◆ **EXERCISE PROMPT**:
Edit the items from the first line through the line containing "point(1122,22)" so that "GUI agent" becomes "interface agent", and keep everything else unchanged.

━━━━━ DATASET EXCERPTS ━━━━━

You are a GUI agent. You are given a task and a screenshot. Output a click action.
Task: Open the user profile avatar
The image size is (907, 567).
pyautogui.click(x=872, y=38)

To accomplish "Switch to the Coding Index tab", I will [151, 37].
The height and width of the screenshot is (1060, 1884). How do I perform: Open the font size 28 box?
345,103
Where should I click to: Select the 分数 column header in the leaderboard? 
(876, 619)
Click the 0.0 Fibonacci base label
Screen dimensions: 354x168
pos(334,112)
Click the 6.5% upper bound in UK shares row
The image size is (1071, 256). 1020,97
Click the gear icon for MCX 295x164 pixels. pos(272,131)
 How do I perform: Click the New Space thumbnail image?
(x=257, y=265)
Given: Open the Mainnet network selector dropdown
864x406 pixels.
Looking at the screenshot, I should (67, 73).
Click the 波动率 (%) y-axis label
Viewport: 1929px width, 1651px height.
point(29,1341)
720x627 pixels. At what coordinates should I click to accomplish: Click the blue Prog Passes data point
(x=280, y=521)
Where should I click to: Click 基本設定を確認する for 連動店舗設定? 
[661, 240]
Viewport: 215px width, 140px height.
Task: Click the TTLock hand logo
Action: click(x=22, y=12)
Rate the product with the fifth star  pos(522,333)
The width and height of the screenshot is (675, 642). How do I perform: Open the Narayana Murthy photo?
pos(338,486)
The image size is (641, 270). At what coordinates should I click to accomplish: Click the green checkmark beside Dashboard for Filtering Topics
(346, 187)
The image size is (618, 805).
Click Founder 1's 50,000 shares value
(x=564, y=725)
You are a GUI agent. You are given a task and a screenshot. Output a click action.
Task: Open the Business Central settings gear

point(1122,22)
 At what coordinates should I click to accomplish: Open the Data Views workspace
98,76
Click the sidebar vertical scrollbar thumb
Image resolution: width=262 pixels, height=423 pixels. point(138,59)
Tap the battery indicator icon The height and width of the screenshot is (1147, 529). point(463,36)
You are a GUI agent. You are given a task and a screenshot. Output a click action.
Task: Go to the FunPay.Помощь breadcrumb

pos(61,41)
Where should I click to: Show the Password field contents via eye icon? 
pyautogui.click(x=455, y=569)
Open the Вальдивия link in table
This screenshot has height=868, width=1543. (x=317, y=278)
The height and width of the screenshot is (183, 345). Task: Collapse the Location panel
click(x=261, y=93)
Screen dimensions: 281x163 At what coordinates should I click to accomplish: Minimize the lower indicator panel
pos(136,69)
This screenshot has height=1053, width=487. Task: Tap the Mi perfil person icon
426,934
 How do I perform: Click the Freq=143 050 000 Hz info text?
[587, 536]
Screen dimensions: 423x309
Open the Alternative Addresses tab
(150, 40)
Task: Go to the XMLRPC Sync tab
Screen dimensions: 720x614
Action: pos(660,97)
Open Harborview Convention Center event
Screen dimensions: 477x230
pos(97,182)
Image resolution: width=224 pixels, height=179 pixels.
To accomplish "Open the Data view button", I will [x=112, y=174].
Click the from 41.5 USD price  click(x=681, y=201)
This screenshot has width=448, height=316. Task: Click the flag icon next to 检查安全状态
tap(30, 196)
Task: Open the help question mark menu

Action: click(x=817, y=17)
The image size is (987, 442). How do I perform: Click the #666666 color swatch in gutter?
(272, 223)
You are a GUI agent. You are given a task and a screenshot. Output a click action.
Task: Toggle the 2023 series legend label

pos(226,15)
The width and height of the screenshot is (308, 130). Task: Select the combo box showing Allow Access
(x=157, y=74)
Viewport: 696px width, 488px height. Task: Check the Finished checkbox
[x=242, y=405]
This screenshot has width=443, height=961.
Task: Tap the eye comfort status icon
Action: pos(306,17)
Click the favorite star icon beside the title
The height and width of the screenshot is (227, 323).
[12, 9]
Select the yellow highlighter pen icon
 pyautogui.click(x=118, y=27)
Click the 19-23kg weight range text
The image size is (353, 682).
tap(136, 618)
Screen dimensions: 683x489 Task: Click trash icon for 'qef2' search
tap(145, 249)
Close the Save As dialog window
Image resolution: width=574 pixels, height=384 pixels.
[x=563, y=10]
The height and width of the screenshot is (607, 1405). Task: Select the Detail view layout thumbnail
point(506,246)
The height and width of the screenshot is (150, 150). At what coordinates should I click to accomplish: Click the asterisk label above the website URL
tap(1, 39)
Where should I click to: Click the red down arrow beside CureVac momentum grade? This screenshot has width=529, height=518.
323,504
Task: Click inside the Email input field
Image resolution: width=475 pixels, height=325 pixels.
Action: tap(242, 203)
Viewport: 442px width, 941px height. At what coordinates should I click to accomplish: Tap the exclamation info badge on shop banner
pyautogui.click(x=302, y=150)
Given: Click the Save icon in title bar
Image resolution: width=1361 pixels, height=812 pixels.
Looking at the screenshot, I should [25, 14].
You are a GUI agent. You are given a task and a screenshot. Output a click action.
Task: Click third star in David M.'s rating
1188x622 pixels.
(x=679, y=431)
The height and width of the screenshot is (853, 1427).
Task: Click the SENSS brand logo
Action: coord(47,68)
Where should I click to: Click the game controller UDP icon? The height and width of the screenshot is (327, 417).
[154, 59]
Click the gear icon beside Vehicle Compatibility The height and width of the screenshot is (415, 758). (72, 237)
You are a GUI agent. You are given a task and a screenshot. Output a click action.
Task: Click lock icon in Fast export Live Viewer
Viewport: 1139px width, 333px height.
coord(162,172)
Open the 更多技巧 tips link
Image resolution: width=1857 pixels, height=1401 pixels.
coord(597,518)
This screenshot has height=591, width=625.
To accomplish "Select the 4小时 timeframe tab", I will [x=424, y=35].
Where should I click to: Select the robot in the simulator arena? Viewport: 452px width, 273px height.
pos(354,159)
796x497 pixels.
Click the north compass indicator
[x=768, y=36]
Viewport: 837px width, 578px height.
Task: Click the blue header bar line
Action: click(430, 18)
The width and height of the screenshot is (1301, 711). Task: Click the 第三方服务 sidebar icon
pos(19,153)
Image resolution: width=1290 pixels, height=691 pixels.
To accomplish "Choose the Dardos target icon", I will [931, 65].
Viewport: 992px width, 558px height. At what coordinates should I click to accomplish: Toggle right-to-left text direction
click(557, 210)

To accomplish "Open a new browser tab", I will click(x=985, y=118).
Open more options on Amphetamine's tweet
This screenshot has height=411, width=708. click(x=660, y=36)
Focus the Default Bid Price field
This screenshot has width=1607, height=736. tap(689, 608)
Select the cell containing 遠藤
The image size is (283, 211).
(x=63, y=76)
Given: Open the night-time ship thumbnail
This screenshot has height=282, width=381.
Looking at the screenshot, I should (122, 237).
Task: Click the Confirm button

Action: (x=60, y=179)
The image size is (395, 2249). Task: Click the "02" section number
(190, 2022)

━━━━━

◆ **EXERCISE RESPONSE**:
You are a interface agent. You are given a task and a screenshot. Output a click action.
Task: Open the user profile avatar
The image size is (907, 567).
pyautogui.click(x=872, y=38)

To accomplish "Switch to the Coding Index tab", I will [151, 37].
The height and width of the screenshot is (1060, 1884). How do I perform: Open the font size 28 box?
345,103
Where should I click to: Select the 分数 column header in the leaderboard? 
(876, 619)
Click the 0.0 Fibonacci base label
Screen dimensions: 354x168
pos(334,112)
Click the 6.5% upper bound in UK shares row
The image size is (1071, 256). 1020,97
Click the gear icon for MCX 295x164 pixels. pos(272,131)
 How do I perform: Click the New Space thumbnail image?
(x=257, y=265)
Given: Open the Mainnet network selector dropdown
864x406 pixels.
Looking at the screenshot, I should (67, 73).
Click the 波动率 (%) y-axis label
Viewport: 1929px width, 1651px height.
point(29,1341)
720x627 pixels. At what coordinates should I click to accomplish: Click the blue Prog Passes data point
(x=280, y=521)
Where should I click to: Click 基本設定を確認する for 連動店舗設定? 
[661, 240]
Viewport: 215px width, 140px height.
Task: Click the TTLock hand logo
Action: click(x=22, y=12)
Rate the product with the fifth star  pos(522,333)
The width and height of the screenshot is (675, 642). How do I perform: Open the Narayana Murthy photo?
pos(338,486)
The image size is (641, 270). At what coordinates should I click to accomplish: Click the green checkmark beside Dashboard for Filtering Topics
(346, 187)
The image size is (618, 805).
Click Founder 1's 50,000 shares value
(x=564, y=725)
You are a interface agent. You are given a task and a screenshot. Output a click action.
Task: Open the Business Central settings gear

point(1122,22)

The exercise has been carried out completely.